▶ INPUT DATA:
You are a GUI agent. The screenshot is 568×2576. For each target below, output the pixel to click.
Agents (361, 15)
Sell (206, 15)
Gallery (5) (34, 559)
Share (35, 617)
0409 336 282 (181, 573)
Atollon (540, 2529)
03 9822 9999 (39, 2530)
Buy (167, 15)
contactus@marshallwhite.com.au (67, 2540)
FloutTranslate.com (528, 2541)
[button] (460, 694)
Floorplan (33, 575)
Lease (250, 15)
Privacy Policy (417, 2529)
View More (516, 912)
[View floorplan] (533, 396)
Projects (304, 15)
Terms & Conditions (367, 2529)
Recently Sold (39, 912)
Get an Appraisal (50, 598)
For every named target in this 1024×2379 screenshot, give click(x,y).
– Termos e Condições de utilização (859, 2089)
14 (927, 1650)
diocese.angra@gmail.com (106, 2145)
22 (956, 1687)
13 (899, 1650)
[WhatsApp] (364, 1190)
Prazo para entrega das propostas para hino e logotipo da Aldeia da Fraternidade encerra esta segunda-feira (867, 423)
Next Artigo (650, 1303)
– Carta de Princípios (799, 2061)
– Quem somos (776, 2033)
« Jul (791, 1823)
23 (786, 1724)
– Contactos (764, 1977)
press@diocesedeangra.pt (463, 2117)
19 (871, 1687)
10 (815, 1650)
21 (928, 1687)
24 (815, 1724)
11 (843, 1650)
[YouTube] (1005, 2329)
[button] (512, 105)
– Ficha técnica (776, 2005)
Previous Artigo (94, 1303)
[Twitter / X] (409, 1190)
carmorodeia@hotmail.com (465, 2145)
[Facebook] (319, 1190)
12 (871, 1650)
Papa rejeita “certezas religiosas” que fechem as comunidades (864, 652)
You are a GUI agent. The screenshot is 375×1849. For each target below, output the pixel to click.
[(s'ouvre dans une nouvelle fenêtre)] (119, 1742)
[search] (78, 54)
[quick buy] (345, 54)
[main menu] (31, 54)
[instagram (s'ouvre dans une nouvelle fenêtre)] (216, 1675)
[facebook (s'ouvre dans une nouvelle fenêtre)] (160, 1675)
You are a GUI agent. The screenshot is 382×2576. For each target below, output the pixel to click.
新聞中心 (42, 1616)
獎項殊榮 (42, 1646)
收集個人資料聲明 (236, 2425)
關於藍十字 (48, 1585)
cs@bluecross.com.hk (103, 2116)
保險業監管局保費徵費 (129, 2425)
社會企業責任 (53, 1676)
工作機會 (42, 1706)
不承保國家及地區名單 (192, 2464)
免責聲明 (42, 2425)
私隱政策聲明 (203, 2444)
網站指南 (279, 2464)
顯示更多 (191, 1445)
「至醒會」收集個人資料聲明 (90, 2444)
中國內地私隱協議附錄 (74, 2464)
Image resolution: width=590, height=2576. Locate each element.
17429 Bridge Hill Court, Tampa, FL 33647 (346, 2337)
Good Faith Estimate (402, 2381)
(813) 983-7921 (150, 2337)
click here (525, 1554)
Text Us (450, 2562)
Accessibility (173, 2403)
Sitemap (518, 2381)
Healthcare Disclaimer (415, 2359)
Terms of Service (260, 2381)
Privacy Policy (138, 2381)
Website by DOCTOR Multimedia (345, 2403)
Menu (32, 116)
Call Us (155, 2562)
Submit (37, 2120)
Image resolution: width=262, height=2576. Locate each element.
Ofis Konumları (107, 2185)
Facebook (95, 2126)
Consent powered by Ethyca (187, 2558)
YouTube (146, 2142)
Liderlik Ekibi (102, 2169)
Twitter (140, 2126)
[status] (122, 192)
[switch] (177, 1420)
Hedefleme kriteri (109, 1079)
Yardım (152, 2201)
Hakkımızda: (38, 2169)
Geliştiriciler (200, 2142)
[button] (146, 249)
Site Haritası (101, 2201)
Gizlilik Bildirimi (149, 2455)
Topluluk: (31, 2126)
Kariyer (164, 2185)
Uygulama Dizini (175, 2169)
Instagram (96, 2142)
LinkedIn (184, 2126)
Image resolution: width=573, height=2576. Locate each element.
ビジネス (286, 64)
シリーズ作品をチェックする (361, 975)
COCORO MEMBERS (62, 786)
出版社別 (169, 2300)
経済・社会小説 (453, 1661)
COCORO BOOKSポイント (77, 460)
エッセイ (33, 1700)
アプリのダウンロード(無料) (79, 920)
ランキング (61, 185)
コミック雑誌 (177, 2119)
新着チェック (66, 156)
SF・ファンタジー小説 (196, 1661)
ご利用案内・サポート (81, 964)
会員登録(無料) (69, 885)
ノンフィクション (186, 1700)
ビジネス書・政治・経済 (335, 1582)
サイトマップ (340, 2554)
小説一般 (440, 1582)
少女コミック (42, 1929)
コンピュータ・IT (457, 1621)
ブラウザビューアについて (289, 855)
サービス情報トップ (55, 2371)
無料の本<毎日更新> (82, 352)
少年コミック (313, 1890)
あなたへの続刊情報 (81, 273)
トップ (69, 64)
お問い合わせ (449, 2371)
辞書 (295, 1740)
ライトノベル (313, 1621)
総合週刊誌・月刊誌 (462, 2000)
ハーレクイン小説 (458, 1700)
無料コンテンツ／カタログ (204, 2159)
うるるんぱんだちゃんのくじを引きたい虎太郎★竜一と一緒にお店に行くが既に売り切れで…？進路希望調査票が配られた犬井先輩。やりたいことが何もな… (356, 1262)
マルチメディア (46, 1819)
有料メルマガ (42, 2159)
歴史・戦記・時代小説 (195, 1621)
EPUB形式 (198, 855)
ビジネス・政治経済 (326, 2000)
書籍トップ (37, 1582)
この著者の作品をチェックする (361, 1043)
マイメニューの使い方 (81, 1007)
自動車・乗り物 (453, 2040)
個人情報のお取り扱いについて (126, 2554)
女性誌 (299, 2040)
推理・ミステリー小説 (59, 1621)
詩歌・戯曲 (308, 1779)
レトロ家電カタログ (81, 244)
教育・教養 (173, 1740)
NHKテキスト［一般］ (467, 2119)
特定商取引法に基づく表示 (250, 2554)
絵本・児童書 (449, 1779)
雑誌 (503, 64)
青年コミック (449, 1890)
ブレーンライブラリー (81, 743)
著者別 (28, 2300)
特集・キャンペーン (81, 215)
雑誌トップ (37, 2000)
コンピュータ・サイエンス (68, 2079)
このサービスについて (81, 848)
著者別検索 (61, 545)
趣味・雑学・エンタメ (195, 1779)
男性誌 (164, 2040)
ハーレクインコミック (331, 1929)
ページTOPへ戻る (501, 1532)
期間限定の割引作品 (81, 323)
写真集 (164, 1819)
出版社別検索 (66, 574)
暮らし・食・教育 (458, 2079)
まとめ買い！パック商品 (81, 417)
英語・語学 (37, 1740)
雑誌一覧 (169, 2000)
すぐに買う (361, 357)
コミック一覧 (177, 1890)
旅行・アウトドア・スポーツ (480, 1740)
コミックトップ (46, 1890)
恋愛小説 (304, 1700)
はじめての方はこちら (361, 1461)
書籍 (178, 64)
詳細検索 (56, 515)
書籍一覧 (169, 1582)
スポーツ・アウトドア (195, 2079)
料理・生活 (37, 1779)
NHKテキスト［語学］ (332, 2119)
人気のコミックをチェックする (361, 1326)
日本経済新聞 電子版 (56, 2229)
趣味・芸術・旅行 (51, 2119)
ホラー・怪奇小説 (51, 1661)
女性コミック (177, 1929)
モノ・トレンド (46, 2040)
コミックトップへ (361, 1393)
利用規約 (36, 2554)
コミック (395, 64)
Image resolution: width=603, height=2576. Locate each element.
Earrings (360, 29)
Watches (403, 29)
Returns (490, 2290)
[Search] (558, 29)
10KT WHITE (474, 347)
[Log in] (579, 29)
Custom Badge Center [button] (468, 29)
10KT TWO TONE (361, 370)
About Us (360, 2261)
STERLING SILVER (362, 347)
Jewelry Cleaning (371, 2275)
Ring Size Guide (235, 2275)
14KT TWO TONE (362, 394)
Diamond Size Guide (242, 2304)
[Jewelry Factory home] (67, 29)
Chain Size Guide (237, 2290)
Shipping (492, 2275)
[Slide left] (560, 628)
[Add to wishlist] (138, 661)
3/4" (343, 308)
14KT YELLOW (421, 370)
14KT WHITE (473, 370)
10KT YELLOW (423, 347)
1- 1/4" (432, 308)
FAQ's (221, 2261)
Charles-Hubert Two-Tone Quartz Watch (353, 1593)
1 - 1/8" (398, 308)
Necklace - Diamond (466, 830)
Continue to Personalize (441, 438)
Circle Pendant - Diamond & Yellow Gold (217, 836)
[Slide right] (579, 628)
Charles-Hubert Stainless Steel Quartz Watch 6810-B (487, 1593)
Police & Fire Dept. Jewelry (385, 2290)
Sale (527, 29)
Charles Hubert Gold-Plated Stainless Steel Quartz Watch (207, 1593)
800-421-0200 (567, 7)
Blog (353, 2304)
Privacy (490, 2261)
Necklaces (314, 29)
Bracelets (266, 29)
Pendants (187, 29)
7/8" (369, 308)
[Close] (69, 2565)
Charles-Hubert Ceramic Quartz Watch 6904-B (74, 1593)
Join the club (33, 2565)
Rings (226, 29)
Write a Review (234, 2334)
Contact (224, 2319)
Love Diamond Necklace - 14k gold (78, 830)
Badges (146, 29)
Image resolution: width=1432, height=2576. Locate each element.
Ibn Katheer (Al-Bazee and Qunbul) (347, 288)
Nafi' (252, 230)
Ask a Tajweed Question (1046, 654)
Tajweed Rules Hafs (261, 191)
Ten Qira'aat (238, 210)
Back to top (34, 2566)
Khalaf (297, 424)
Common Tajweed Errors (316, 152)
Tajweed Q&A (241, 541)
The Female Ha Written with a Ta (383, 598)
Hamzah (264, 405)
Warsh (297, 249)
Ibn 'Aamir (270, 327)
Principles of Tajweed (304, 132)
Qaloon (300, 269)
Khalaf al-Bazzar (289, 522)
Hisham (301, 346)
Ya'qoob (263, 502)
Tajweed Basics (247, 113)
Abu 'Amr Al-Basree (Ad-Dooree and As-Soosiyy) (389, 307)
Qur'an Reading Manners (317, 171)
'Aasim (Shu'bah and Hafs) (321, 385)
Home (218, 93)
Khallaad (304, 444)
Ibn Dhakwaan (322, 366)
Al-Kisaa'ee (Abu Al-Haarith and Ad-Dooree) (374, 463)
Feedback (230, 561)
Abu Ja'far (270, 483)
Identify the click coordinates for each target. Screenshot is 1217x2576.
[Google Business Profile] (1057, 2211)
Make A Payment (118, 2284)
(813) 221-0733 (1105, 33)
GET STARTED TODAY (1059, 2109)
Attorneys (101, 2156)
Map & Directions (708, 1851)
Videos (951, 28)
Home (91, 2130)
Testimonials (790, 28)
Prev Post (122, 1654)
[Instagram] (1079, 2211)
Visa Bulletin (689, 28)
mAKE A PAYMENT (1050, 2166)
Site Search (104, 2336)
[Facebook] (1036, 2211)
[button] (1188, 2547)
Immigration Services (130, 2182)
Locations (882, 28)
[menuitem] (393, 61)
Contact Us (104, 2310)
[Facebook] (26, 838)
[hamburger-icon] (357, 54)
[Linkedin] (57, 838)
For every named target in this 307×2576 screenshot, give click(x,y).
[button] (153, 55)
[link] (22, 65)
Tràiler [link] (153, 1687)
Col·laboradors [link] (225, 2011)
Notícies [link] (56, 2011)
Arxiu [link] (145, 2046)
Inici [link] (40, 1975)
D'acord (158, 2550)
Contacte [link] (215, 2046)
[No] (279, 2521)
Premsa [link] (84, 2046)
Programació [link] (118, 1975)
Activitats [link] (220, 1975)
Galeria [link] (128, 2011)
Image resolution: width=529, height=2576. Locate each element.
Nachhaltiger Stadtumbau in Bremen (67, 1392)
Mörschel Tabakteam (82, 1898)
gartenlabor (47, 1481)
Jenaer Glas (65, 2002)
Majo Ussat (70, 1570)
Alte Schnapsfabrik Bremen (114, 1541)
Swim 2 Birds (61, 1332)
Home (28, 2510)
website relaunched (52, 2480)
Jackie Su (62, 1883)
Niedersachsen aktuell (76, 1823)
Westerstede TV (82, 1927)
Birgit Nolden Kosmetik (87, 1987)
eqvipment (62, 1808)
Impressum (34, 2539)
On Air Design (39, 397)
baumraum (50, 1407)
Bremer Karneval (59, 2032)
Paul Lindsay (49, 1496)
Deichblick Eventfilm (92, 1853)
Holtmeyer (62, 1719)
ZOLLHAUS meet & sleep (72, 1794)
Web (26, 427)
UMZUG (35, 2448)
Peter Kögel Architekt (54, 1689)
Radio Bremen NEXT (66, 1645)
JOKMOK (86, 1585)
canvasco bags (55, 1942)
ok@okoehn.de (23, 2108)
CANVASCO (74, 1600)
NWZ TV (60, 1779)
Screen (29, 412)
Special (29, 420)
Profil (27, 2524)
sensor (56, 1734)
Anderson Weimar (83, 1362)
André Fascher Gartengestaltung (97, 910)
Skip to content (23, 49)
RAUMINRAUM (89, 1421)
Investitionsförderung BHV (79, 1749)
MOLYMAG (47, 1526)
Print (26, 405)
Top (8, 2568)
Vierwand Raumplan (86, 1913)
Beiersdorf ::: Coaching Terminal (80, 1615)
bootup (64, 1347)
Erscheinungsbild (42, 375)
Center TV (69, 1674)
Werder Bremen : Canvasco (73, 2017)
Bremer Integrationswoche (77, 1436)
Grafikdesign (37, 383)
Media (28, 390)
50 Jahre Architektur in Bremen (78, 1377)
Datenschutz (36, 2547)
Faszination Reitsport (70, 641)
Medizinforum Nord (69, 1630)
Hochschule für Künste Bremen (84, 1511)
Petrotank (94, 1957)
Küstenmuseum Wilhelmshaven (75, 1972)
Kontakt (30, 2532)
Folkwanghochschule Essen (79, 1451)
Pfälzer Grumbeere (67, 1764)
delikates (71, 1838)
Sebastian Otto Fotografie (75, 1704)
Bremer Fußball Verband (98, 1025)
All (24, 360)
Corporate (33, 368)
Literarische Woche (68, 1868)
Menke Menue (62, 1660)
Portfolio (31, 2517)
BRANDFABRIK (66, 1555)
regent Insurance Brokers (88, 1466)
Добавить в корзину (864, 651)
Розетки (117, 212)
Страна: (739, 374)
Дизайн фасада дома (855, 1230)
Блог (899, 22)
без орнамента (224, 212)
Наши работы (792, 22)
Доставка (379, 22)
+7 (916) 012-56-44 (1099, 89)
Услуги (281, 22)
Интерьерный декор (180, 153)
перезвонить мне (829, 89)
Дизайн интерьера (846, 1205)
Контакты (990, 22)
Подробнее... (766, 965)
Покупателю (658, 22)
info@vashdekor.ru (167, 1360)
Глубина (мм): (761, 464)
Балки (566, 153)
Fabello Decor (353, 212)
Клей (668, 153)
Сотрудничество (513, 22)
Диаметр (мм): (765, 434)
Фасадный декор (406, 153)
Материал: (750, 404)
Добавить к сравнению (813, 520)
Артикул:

▶ BRIEF: Your answer consists solely of the lines from the top of the records above through the line that contains "FloutTranslate.com (528, 2541)", each echoed exactly.

▶ RESULT:
You are a GUI agent. The screenshot is 568×2576. For each target below, output the pixel to click.
Agents (361, 15)
Sell (206, 15)
Gallery (5) (34, 559)
Share (35, 617)
0409 336 282 (181, 573)
Atollon (540, 2529)
03 9822 9999 (39, 2530)
Buy (167, 15)
contactus@marshallwhite.com.au (67, 2540)
FloutTranslate.com (528, 2541)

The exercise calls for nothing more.